CBRE調査、今後高水準の供給続くが空室率上昇は限定的と予想
シービーアールイー(CBRE)が4月28日公表した2025年第1四半期(1~3月)の大規模マルチテナント型物流施設(LMT)の賃貸市場動向に関する調査結果によると、近畿圏の空室率は3.8%で、前期(24年10~12月)から0.1ポイントとわずかに上がった。
ただ、新規供給した4棟(10.6万坪)のうち2棟が満床で完成を迎えた。既存物件でも2024年竣工の1棟が満床となり、23年竣工分も空室の解消が進んでおり、需要自体は旺盛という。
新規需要は10.2万坪で、四半期ベースでは2017年第3四半期(11.1万坪)に次ぎ、調査を始めた06年第3四半期(7~9月)以降では2番目に多かった。
CBREは「近畿圏全体で食品、日用品、ECを含む消費財や製造業など多様なニーズが見られ、複数の新しい物流立地で開発されたLMTがこうしたニーズを吸収した」と分析している。
25年は第2四半期(12.0万坪)、第3四半期(17.5万坪)と高水準の新規供給が続く見通しだが、CBREは「空室率は上昇するものの、5%程度にとどまる」と予想している。
実質賃料は1坪当たり4230円で、前期から0.5%アップした。
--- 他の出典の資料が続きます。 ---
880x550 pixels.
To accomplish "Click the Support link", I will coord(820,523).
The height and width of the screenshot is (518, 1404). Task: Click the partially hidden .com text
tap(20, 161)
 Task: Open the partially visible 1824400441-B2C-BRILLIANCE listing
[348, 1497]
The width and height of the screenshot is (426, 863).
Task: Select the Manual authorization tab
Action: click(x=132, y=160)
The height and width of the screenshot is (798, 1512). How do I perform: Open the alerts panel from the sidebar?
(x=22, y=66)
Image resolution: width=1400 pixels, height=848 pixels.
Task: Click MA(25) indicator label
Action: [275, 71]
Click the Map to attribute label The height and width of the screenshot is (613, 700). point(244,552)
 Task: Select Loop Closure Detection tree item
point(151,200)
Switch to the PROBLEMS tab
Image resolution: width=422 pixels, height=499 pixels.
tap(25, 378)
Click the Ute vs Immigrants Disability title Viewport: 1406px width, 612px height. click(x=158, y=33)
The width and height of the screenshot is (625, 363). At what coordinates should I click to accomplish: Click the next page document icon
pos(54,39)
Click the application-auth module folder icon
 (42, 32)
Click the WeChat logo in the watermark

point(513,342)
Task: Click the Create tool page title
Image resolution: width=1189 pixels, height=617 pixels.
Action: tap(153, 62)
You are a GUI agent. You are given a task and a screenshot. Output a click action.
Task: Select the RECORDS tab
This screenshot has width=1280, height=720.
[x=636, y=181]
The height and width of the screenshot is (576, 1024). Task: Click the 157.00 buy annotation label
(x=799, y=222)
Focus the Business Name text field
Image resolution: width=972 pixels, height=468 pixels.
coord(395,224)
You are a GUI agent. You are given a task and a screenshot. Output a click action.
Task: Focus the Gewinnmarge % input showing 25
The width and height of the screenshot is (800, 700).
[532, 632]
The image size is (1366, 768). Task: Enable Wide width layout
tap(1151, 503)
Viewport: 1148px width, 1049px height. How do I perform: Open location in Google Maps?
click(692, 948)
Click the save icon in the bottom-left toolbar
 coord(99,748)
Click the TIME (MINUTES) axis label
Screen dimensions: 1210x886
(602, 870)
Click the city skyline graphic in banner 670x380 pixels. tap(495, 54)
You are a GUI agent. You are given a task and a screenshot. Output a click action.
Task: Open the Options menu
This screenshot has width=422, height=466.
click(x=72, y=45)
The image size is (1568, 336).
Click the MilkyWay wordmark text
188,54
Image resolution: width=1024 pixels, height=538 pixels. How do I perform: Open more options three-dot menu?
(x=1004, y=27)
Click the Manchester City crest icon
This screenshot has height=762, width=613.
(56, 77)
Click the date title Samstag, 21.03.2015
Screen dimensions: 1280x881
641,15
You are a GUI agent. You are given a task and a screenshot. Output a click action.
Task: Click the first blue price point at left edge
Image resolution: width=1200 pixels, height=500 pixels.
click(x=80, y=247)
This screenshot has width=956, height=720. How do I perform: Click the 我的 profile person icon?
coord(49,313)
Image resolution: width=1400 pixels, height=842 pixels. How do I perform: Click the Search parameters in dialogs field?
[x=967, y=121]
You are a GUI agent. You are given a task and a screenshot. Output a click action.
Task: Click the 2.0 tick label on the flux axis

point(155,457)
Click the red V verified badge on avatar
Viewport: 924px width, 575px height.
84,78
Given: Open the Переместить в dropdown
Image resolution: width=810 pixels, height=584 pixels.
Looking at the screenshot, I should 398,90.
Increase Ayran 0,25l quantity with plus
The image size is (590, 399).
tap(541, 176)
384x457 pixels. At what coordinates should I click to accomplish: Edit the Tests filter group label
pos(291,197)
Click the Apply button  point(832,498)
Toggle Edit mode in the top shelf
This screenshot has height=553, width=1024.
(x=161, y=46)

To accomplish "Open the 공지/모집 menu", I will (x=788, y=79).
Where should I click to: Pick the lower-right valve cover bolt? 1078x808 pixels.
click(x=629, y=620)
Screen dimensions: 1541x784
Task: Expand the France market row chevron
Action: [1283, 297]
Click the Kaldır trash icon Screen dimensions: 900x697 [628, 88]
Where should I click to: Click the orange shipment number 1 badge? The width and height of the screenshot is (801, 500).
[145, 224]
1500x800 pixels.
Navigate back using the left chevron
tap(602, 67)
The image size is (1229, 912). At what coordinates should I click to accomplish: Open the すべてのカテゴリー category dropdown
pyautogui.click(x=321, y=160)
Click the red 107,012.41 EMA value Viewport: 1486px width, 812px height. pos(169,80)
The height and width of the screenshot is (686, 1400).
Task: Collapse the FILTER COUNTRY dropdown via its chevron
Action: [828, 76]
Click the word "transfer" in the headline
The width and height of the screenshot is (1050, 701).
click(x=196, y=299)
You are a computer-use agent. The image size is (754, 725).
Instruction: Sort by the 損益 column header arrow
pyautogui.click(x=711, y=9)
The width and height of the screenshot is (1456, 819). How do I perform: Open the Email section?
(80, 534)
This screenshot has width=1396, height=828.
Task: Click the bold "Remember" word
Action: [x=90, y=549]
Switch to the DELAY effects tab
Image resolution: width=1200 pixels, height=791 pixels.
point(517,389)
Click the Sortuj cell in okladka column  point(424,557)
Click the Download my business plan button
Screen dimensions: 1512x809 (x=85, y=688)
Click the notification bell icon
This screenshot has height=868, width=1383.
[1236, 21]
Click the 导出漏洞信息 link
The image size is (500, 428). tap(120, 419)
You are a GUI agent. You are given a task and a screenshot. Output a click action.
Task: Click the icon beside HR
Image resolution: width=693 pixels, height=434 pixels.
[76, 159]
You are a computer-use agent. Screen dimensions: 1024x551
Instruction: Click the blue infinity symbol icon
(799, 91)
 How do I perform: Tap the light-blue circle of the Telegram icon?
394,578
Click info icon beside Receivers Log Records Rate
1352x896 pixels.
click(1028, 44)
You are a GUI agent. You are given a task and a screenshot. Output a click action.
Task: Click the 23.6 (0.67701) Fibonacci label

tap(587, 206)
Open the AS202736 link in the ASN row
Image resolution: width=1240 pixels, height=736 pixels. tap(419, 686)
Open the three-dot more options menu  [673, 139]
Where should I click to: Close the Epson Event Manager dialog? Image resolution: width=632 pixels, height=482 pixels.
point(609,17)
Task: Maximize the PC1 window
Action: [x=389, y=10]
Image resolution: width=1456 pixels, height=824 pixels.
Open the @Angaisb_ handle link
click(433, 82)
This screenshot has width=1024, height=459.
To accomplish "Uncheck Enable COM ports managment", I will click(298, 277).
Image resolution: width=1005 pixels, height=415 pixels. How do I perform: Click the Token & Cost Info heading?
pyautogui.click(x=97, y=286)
CBREは近畿全域で需給バランスがタイトなことが背景にあると解説している。
近畿圏の需給バランス
中部圏は4四半期連続で空室率低下
中部圏の空室率は12.6%で、前期から0.8ポイント下がった。前期から低下したのは24年第2四半期から4四半期連続となった。
新規供給はなく、複数の既存物件で空室の消化が順調に進んだことが追い風になった。
中部圏は25年4~6月に新規供給5棟が重なるため、空室率は上昇するとみているが、テナントの動きは活発と指摘している。
実質賃料は1坪当たり3670円で、前期からは横ばいだった。